**TASKS TO CARRY OUT**.
1. In the passage on training data, substitute "raffle ticket" for "lottery ticket" and write out the text from "What that cost" to "with unknown odds.".
2. According to the passage on training data, how far behind model release dates do data cutoffs run?

START SOURCE PASSAGE

Google AI Overview for the query '10b mythos cost' stating the Anthropic Mythos model training cost is estimated around $10 billion, citing LinkedIn — Aside, too on-the-nose to skip: Google’s AI Overview happily quotes the $10B figure as fact, sourced from LinkedIn. Which is exactly the point — the AI layer propagates whatever made it into its pipeline, verified or not. Including about itself.

What that cost means for you: training corpora don’t get refreshed casually. Data cutoffs run 6–18 months behind model release dates. Whatever made it into the corpus is riding a very long wave. Whatever didn’t is waiting at least another refresh cycle, usually longer.

If your content exists on a website — a normal 2,000–5,000-word blog post written for humans to read — crawlers may or may not pick it up, may or may not clean it into a useful training row, may or may not deduplicate it against other sources that said the same thing louder. It’s a lottery ticket with unknown odds.

END SOURCE PASSAGE
START DATA SECTION

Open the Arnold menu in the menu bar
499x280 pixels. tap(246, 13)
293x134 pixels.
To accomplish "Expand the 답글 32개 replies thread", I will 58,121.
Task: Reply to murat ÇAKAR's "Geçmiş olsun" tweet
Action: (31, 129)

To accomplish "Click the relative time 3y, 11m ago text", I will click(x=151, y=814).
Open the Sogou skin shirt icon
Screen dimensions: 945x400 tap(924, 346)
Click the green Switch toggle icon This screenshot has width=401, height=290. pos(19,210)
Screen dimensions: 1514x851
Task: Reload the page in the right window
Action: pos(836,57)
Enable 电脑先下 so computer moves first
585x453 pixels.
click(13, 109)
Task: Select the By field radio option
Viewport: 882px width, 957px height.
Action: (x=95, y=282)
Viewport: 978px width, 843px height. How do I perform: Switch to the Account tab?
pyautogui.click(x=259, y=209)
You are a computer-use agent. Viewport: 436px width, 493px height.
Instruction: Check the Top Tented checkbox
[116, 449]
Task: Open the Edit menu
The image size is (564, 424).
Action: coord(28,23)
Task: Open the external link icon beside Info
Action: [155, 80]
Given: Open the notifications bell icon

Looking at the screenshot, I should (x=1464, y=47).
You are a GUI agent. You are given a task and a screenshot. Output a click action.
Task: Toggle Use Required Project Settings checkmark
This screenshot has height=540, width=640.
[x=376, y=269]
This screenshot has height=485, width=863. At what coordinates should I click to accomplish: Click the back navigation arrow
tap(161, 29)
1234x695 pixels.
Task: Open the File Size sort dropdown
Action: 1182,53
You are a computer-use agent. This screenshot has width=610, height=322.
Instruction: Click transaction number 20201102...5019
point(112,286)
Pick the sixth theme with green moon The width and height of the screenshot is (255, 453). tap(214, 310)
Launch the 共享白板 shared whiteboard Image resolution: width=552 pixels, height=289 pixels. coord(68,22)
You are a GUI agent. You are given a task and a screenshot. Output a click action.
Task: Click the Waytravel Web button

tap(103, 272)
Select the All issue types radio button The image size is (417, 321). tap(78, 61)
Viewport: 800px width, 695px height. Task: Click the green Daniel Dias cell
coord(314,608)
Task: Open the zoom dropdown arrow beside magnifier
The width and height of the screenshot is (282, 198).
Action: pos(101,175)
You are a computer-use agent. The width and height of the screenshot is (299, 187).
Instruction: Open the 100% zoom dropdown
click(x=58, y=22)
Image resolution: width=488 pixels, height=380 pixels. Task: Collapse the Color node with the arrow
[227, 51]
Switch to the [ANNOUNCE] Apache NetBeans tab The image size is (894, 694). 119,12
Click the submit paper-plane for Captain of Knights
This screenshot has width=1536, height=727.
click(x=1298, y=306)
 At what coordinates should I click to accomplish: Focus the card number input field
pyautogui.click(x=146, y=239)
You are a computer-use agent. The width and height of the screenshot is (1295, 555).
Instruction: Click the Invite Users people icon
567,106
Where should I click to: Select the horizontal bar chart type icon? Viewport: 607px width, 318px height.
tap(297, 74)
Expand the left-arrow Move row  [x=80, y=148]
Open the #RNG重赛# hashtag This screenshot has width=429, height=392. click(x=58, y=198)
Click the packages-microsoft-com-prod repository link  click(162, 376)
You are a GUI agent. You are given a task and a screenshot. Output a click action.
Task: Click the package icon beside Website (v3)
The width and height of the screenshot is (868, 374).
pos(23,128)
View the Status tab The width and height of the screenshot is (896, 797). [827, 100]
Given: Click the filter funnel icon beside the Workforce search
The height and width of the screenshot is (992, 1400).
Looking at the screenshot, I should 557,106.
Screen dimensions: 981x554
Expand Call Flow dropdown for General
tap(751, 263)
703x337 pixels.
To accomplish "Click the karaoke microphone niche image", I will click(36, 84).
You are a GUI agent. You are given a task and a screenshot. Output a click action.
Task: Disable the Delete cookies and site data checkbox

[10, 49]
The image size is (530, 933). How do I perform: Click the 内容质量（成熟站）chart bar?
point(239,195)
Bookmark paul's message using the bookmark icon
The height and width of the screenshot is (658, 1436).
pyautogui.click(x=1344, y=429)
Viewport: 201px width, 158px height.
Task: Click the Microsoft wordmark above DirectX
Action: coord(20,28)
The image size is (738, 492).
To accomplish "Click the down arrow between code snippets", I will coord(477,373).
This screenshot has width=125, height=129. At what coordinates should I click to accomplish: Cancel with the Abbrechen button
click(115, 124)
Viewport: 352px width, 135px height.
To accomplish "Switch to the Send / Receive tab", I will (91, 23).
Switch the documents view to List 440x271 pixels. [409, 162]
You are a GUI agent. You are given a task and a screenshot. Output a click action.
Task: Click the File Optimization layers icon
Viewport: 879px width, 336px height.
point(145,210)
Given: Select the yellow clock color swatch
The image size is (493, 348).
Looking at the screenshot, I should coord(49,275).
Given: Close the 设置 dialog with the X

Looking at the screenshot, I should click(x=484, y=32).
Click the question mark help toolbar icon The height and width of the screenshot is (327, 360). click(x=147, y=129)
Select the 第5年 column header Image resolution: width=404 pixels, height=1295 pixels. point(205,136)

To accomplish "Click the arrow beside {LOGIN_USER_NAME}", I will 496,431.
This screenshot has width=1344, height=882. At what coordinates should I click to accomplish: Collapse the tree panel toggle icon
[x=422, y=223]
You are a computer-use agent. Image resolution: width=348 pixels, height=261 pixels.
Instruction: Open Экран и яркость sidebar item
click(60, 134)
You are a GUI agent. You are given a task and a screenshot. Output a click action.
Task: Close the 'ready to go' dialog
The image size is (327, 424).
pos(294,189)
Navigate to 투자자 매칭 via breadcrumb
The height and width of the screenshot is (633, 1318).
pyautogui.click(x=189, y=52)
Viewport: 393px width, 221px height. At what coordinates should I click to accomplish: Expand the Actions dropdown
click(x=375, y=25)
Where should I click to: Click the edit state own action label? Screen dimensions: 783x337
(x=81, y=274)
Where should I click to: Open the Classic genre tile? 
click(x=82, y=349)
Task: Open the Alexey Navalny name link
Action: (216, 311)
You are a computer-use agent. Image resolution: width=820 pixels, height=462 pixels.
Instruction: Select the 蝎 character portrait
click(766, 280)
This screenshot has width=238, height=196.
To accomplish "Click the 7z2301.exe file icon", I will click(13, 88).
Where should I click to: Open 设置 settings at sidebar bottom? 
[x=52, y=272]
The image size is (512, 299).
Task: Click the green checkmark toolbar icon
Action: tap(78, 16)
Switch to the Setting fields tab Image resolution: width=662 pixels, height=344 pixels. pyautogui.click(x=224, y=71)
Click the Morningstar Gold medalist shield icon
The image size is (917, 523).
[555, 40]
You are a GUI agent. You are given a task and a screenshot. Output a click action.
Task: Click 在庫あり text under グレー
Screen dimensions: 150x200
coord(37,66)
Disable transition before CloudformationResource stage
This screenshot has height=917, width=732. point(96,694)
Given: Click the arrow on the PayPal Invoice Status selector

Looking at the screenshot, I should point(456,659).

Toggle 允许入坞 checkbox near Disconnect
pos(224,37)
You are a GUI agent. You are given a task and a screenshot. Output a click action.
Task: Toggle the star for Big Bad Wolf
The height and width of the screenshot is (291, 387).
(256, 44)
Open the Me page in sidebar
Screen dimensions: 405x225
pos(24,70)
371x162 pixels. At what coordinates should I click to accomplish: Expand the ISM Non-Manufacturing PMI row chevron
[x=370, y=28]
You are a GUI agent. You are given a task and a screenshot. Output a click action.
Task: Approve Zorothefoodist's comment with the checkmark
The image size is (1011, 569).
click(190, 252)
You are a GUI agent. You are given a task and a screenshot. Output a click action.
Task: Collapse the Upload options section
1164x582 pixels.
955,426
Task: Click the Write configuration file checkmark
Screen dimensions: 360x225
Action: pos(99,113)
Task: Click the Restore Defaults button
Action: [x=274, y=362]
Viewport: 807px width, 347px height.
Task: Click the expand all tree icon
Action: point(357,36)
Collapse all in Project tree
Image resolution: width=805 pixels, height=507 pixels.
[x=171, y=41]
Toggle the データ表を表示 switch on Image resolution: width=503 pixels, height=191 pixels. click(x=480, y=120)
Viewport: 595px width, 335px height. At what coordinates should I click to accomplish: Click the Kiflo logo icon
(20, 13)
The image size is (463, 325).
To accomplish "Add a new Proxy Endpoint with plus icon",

END DATA SECTION

**TASK-BY-TASK RESULTS**.
1.
What that cost means for you: training corpora don’t get refreshed casually. Data cutoffs run 6–18 months behind model release dates. Whatever made it into the corpus is riding a very long wave. Whatever didn’t is waiting at least another refresh cycle, usually longer.

If your content exists on a website — a normal 2,000–5,000-word blog post written for humans to read — crawlers may or may not pick it up, may or may not clean it into a useful training row, may or may not deduplicate it against other sources that said the same thing louder. It’s a raffle ticket with unknown odds.

2. 6–18 months